Quote Originally Posted by simontibbett
The Ultima GTR in my eyes is NOT a replica, it is a kit car. There is a difference between a kit car and a replica. The GTM KIND OF looks like a GT40 at different angles, but nobody is gonna be like "omg look a GT40." to realize it isn't. A KIT car is a cool thing, to build your own reliable car, especially if it doesnt LOOK like something it's not. Building a replica to ME is just stupid. So are Fiero kit cars that have Ferrari kits cool? lol. I know the upkeep of exotics having worked on them for a summer, but if you bought it in the first place, you can easily keep it running. The guys who buy a real exotic and never drive it are in debt...

I see the point of having a reliable replica, but in the end, it's fake, does not have the exotic magic a real one does or the advanced engineering, it just kind of LOOKS like it, and if tricking people is all that matters, I can probably trick someone with this Aston Martin replica for my Miata:

Sorry man. You are quite wrong. Most guys that have the money to buy those cars, don't drive them because they are investments. Very few guys who own them take them out and work them the way they were designed to be driven. Most people get them, put them in their garages and show them off, then sell them when they can turn a profit and get something else. Or they are collectors that collect them, not drive them. The average exotic car buyer doesn't use them.
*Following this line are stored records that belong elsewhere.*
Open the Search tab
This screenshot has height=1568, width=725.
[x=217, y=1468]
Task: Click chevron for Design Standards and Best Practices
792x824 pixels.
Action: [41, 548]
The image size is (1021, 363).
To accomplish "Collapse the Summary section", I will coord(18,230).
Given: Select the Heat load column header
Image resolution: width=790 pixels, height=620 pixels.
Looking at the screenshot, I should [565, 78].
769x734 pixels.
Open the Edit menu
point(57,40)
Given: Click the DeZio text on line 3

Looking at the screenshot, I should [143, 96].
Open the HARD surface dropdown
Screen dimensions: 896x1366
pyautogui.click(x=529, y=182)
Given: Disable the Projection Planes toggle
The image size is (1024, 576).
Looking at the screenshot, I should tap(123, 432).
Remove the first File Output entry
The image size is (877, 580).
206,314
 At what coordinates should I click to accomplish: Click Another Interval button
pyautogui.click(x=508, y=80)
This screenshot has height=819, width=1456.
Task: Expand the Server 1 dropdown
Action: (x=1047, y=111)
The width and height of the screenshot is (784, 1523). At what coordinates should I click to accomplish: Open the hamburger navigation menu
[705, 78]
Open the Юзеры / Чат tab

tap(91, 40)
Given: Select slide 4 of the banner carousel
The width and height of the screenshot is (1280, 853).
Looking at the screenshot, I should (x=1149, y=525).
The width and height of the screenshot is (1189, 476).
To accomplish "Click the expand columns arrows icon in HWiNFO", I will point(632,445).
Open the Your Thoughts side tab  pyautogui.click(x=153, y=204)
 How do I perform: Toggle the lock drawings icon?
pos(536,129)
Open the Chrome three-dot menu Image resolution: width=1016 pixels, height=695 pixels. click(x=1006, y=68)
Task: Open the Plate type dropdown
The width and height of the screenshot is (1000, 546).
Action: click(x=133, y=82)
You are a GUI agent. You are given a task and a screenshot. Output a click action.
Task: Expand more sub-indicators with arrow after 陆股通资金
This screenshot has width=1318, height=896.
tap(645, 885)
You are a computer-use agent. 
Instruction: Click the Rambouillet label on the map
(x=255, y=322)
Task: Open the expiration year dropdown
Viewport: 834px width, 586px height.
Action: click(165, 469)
A Replica IS a kit car. Same exact thing. No difference. They are both vehicles assembled by the purchaser or a shop to which the purchaser takes the vehicle. They are both listed in the same publications. They may both use a chassis from another car, or they may use a full tube chassis. Correct stretch on a Fiero chassis is 97 inches. Some kits do that, some don't. But either way, a tube chassis car is a tube chassis car. You of all people should know the performance difference. Whether it looks like something else or looks like it's own.

So let's see.








All replica's. Does that somehow not make them desirable? Owned by a bunch of cheap bastards who dreamed of having the real thing but couldn't afford it?

Kit cars are all about what you make of them. If they are cheap to start with, they are cheap coming out. If you take your time, build the right chassis, map it out and sink some cash into it, they come out great.